For investors, the test is whether a company's change in working capital trends with revenue or against it. Apple's change-in-working-capital line is a negative number in many quarters — meaning revenue grew and cash was simultaneously released. That is the holy grail.
See the fundamental analysis framework for how negative working capital interacts with ROIC and cash conversion.
Real Examples Across the Universe
Five companies, five different working-capital stories:
| Company |
Working capital posture |
What it tells you |
| Apple (AAPL) |
Persistently negative |
Supplier-financed growth, moat-grade |
| Costco (COST) |
Negative or near-zero |
Inventory turns fast, members prepay |
| Walmart (WMT) |
Slightly positive |
Large inventory but stretched payables |
| Tesla (TSLA) |
Positive, volatile |
Production ramp eats cash quarter by quarter |
| Cisco (CSCO) |
Modest positive |
Mature tech, deferred revenue helps |
A volatile working capital line is not automatically bad — TSLA building Cybertruck inventory or CSCO refilling enterprise switches both consume cash legitimately. The question is whether the consumption is funding growth that converts back to cash later. Microsoft (MSFT) is a useful benchmark — its deferred-revenue line releases cash every renewal cycle.
The danger sign is a company whose inventory or receivables grow faster than revenue for multiple consecutive quarters. That usually means demand is slowing and management is stuffing the channel — or extending payment terms to keep customers.
Common Mistakes Investors Make
Three traps. The first is reading change in working capital in isolation — a single quarter is noise. You want the trailing four-quarter trend.
The second is forgetting that fast-growing companies should consume working capital. Negative change in working capital for a hyper-grower like Amazon (AMZN) in its early days was a feature, not a bug. Cash got reinvested faster than receivables piled up.
The third is ignoring industry context. Software companies usually have negative working capital because of deferred revenue from annual contracts. That is structural, not skill. The signal is much stronger when a hardware company achieves it.
Pro Tips
Three habits separate good readers from great ones:
- Always pair change in working capital with operating cash flow / net income (the conversion ratio). A healthy mature company runs near 1.0; a growing one near 0.7; below 0.5 over multiple quarters is a yellow flag.
- Watch for inventory growth > sales growth for two quarters in a row. That is the earliest sign of demand softening, and it shows up before margins compress.
- Read the management commentary on receivables. A line like "we extended terms to support key customers" usually means revenue was pulled forward — and cash will not arrive on time.
For the broader playbook on cash flow analysis, the investment strategies primer walks through how to combine working capital signals with free cash flow yield.
When NOT to Use This Metric
Working capital changes break down for three kinds of businesses:
- Capital-intensive cyclicals (steel, oil services, autos): inventory swings are dictated by raw-material prices, not demand. The signal is noisy.
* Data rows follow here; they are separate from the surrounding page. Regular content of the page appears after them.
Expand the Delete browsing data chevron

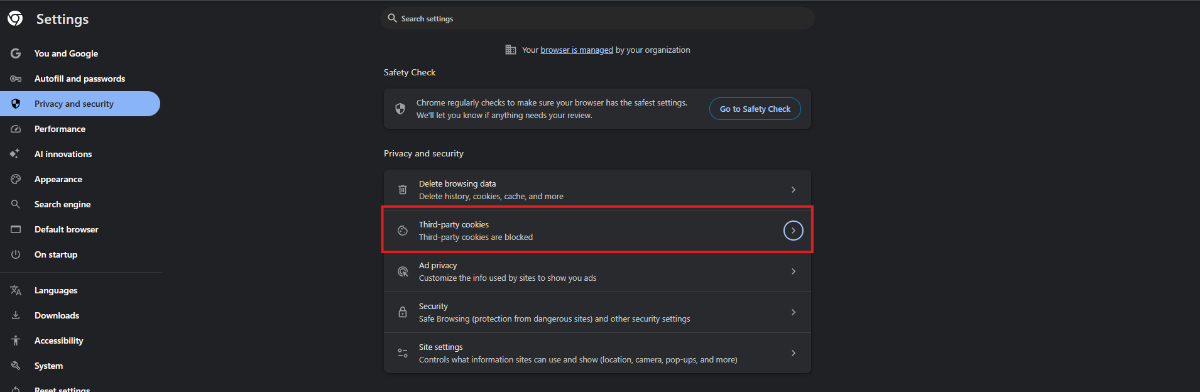click(794, 190)
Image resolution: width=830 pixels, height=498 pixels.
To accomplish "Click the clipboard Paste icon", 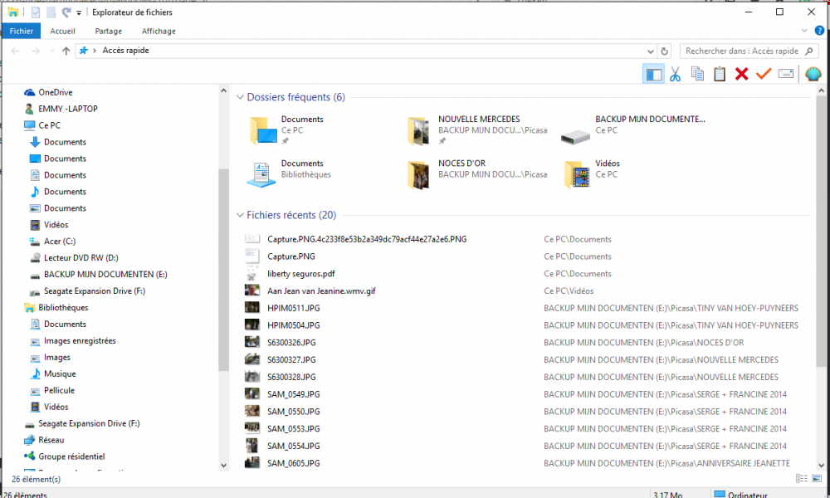I will tap(720, 74).
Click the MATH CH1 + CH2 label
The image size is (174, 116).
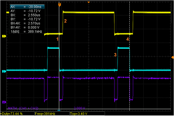point(23,108)
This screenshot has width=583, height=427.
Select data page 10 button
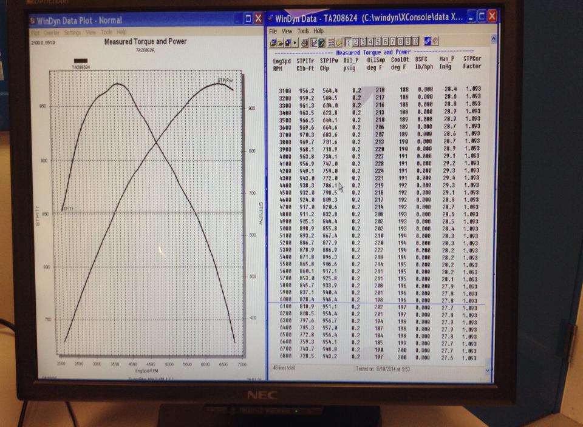click(x=415, y=42)
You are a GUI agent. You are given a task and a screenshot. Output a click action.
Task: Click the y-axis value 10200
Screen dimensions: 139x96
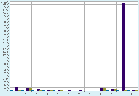5,2
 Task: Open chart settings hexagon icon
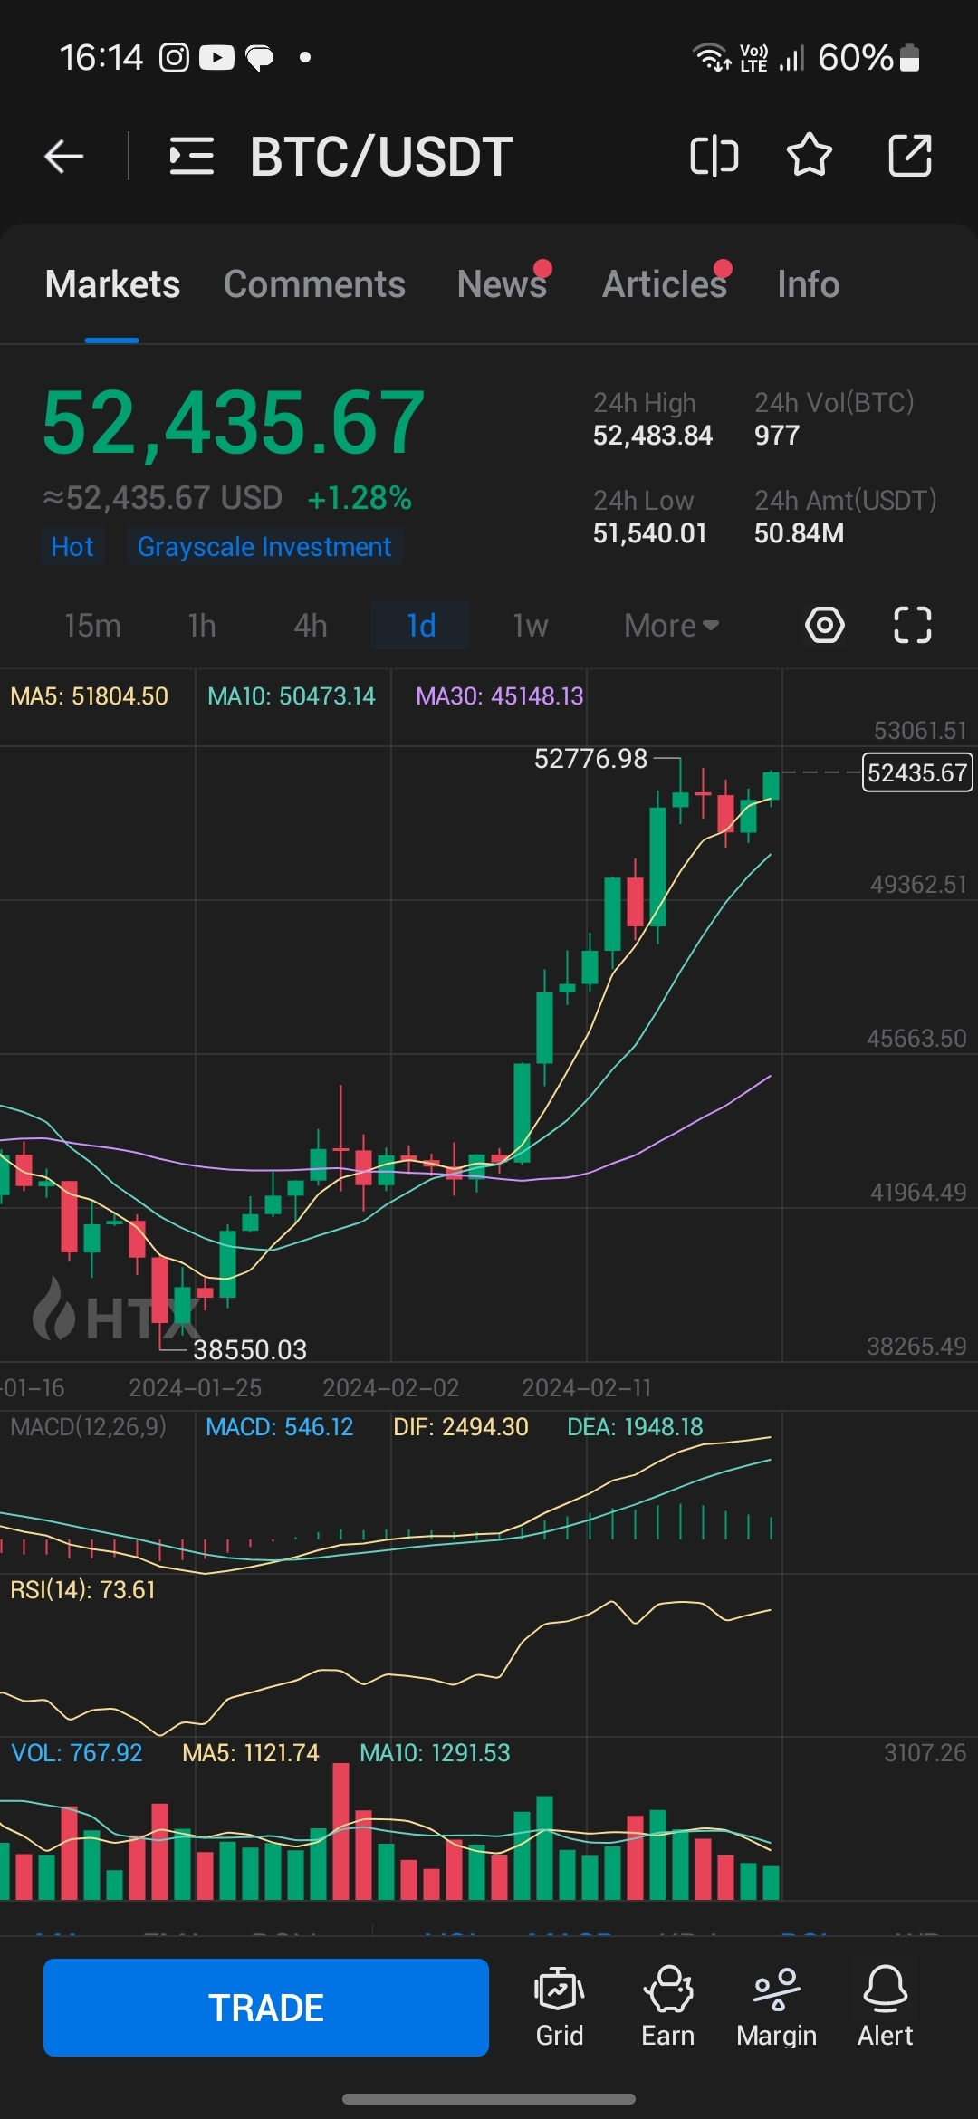pos(824,625)
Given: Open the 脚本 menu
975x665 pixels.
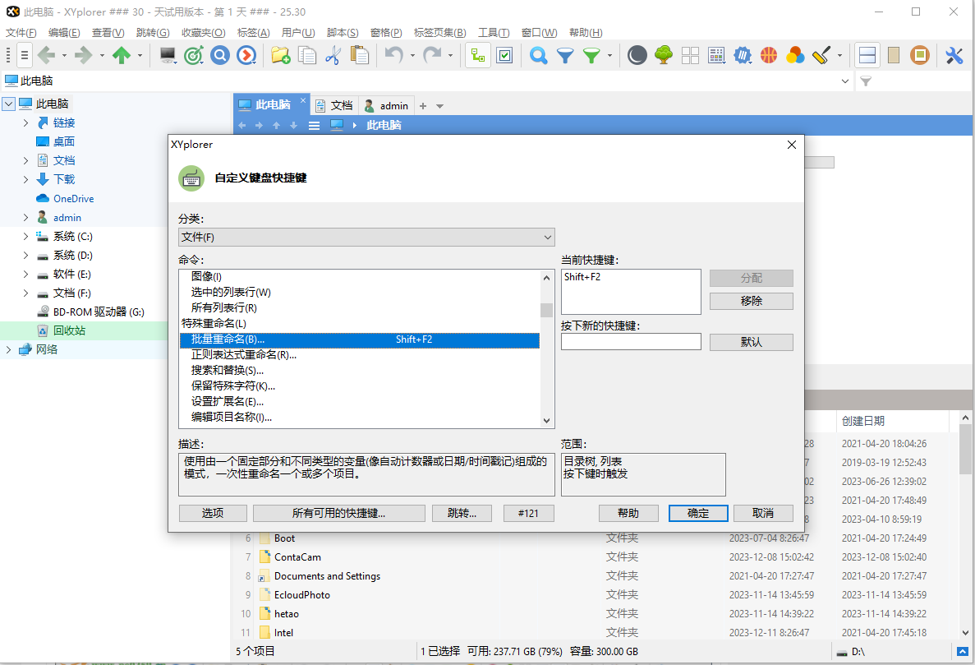Looking at the screenshot, I should click(x=342, y=32).
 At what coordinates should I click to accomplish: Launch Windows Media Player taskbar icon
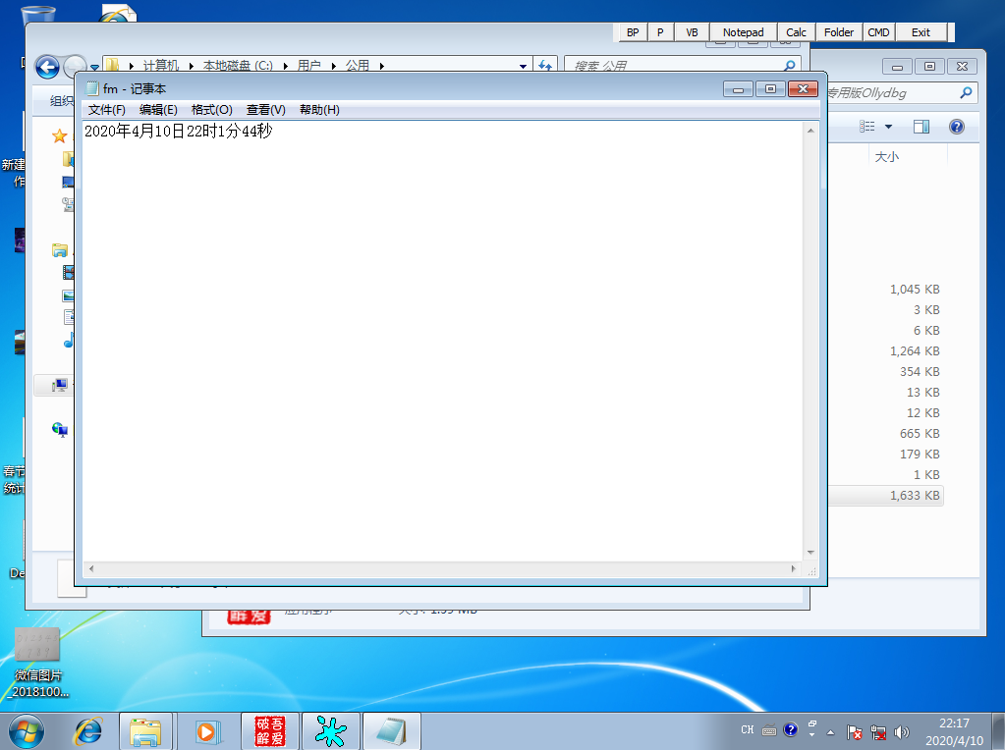point(206,730)
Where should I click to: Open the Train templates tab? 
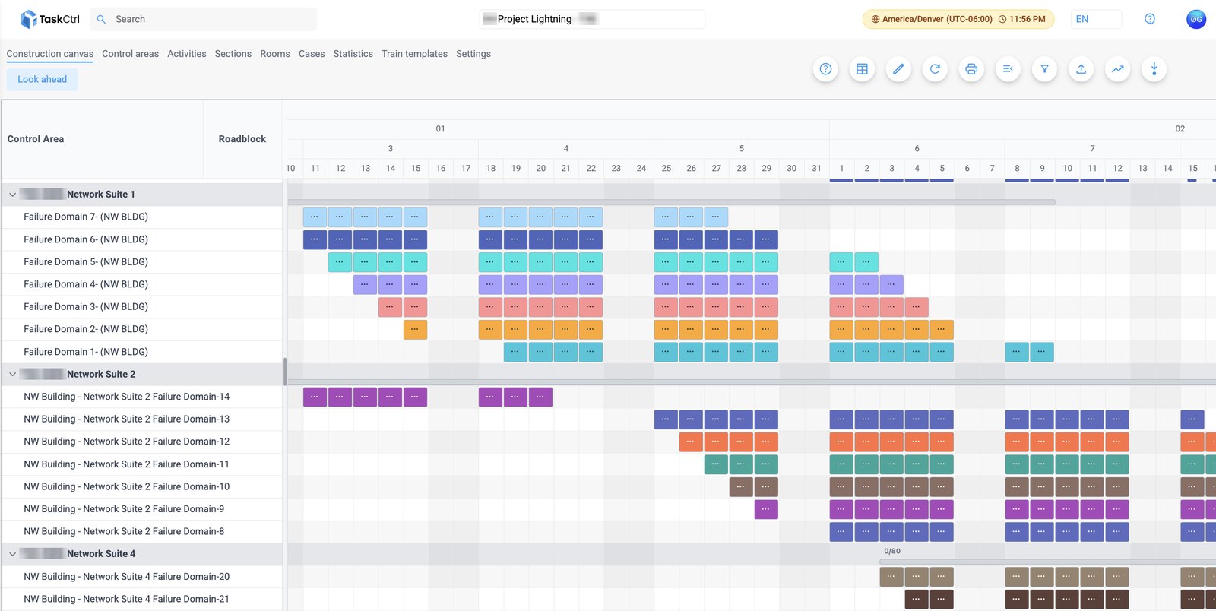pyautogui.click(x=414, y=54)
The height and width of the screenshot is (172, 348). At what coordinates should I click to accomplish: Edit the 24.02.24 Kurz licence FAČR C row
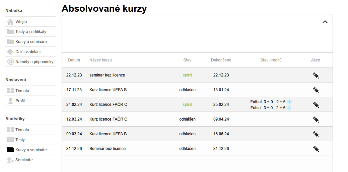pyautogui.click(x=316, y=105)
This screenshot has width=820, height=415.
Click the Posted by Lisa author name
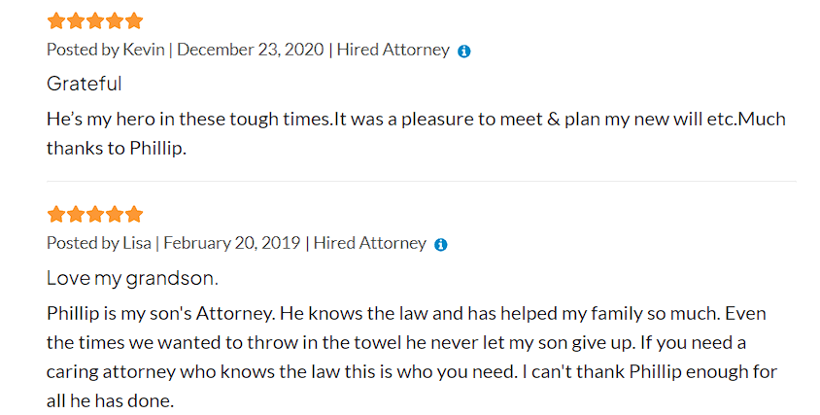[137, 243]
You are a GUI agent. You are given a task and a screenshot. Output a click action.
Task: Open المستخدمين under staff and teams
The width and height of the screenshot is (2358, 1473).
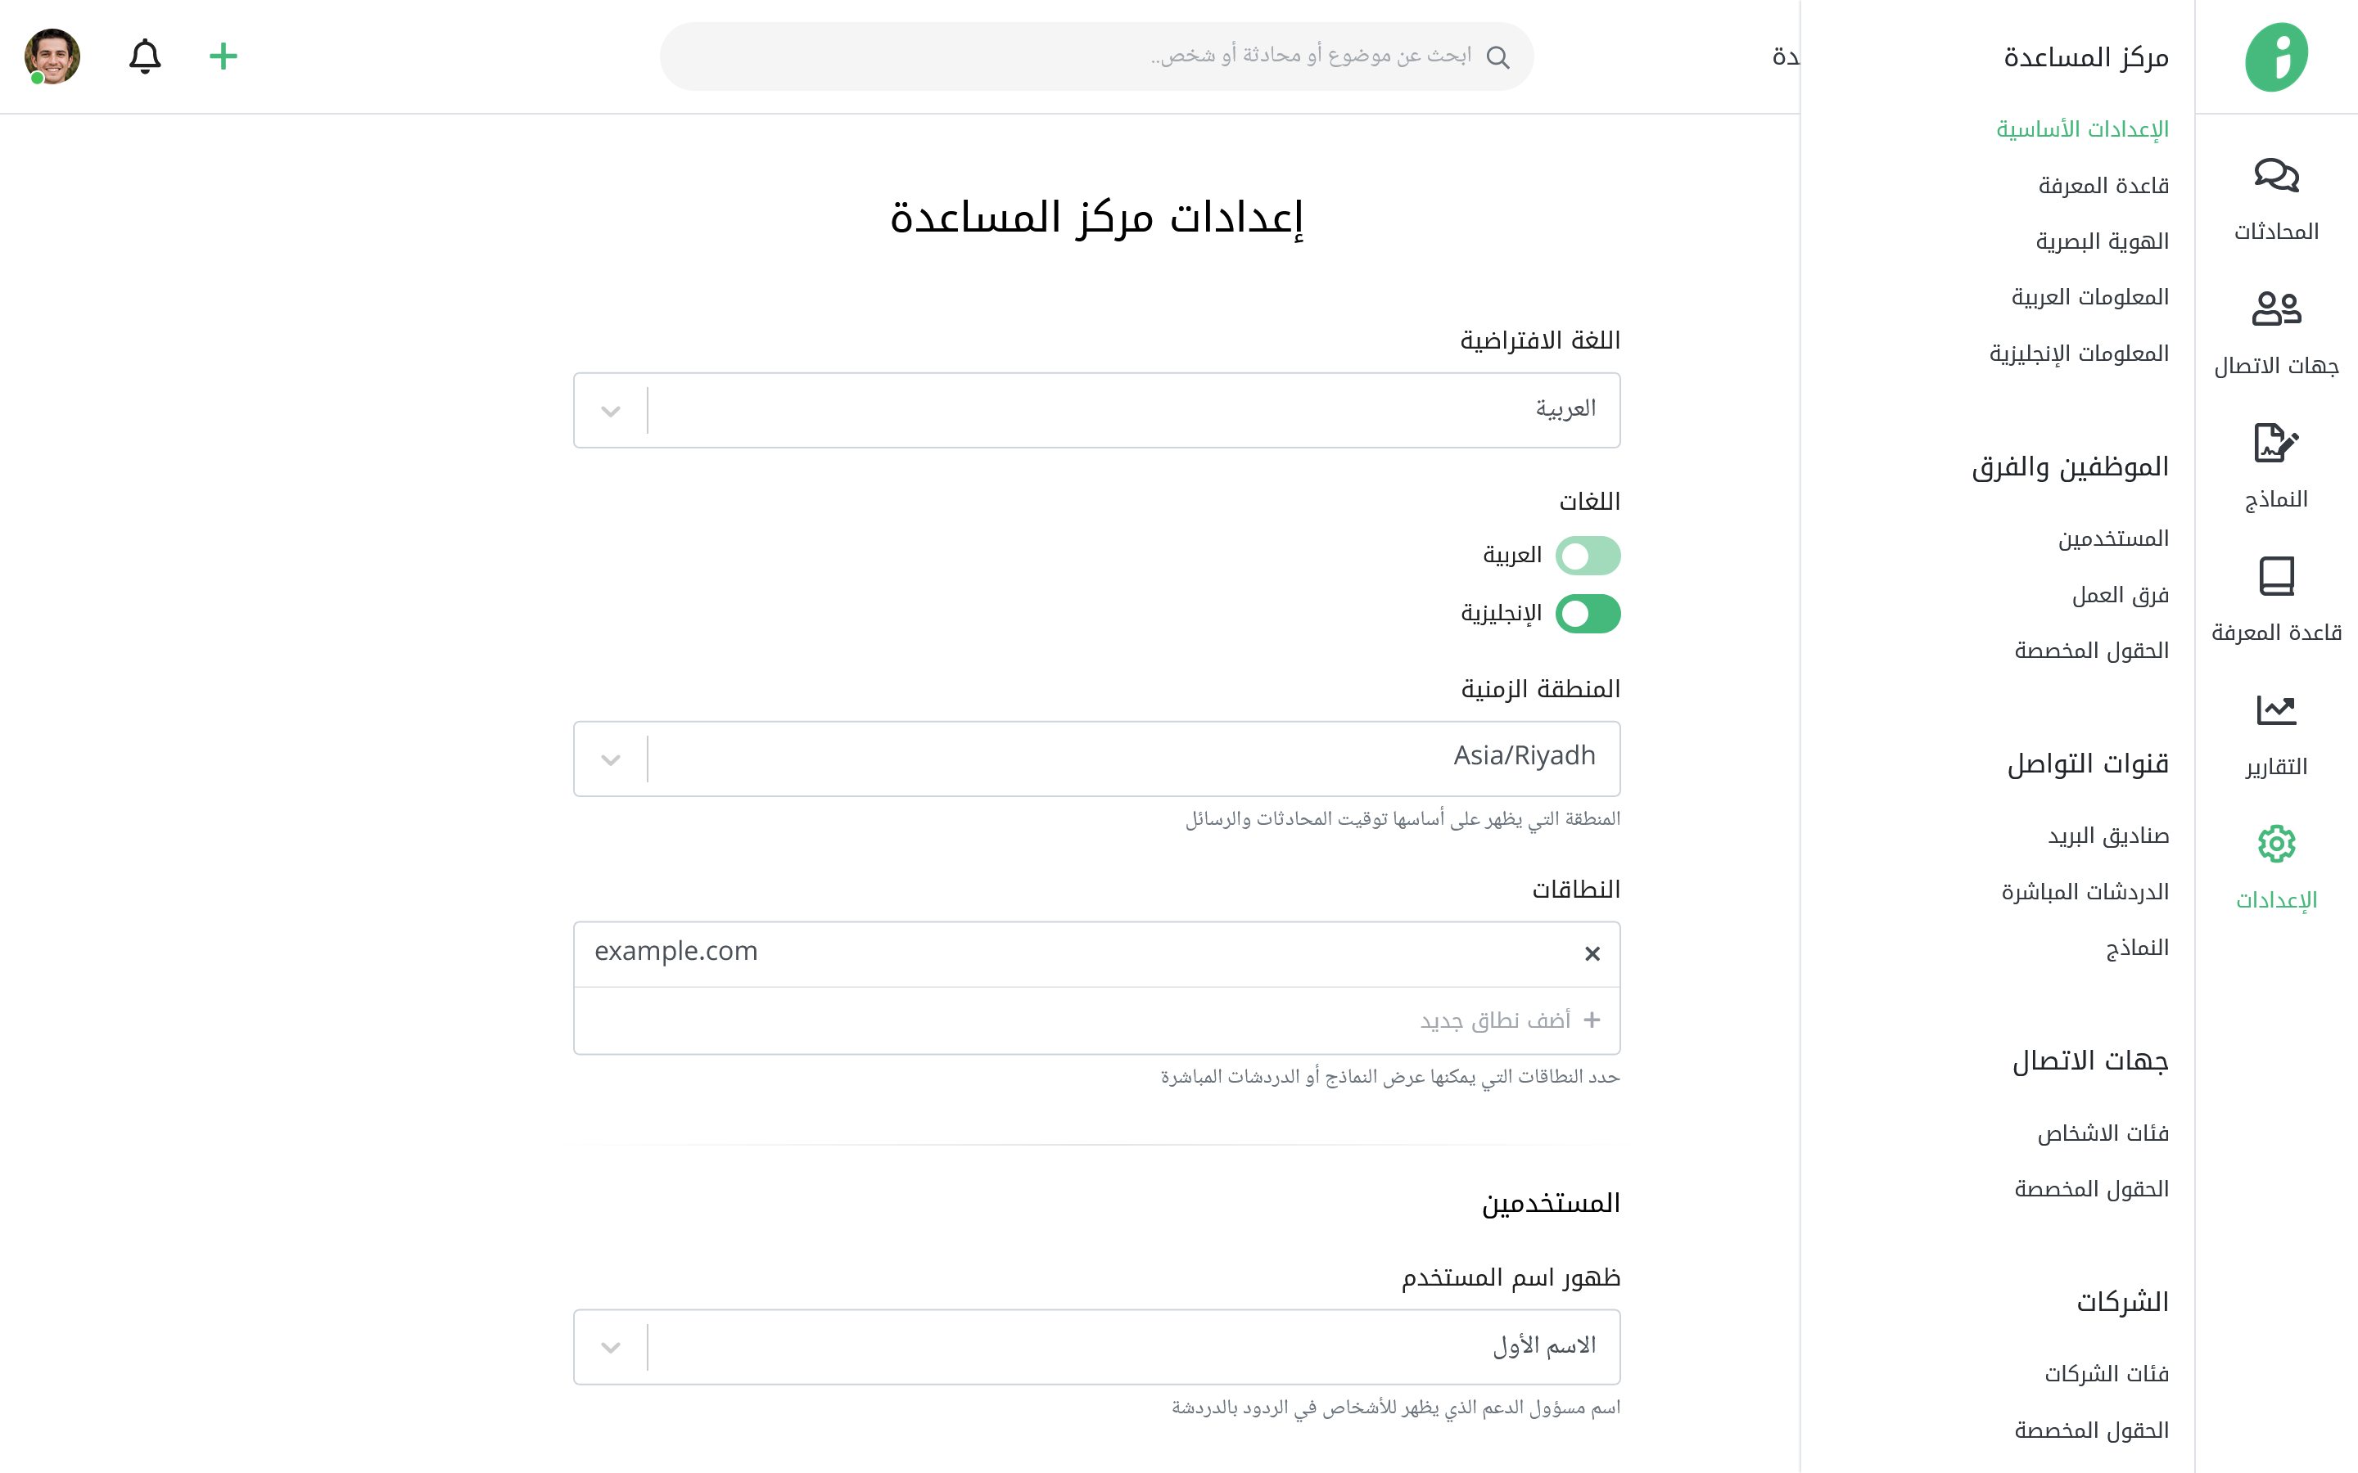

- Insurance and banks: balance sheets do not work like a manufacturer's. Use float and loan-loss reserves instead.
- Companies in the middle of a one-time event — large acquisition, divestiture, accounting restatement. Working capital changes will be distorted for several quarters.
In those cases, fall back to free cash flow conversion or a normalized EBIT-to-cash bridge, not the working capital line alone.
What Is the Honest Caveat?
Working capital management can be optimized too aggressively. Squeezing payables out to 120 days makes the change-in-WC number look great, but it strains supplier relationships — and in a downturn, those suppliers price you accordingly. The metric rewards short-term cash optimization, not long-term ecosystem health.
The cleanest reads come from companies where negative working capital is a byproduct of operating dominance (Apple) or scale economics (Costco), not from squeezing vendors who have no leverage.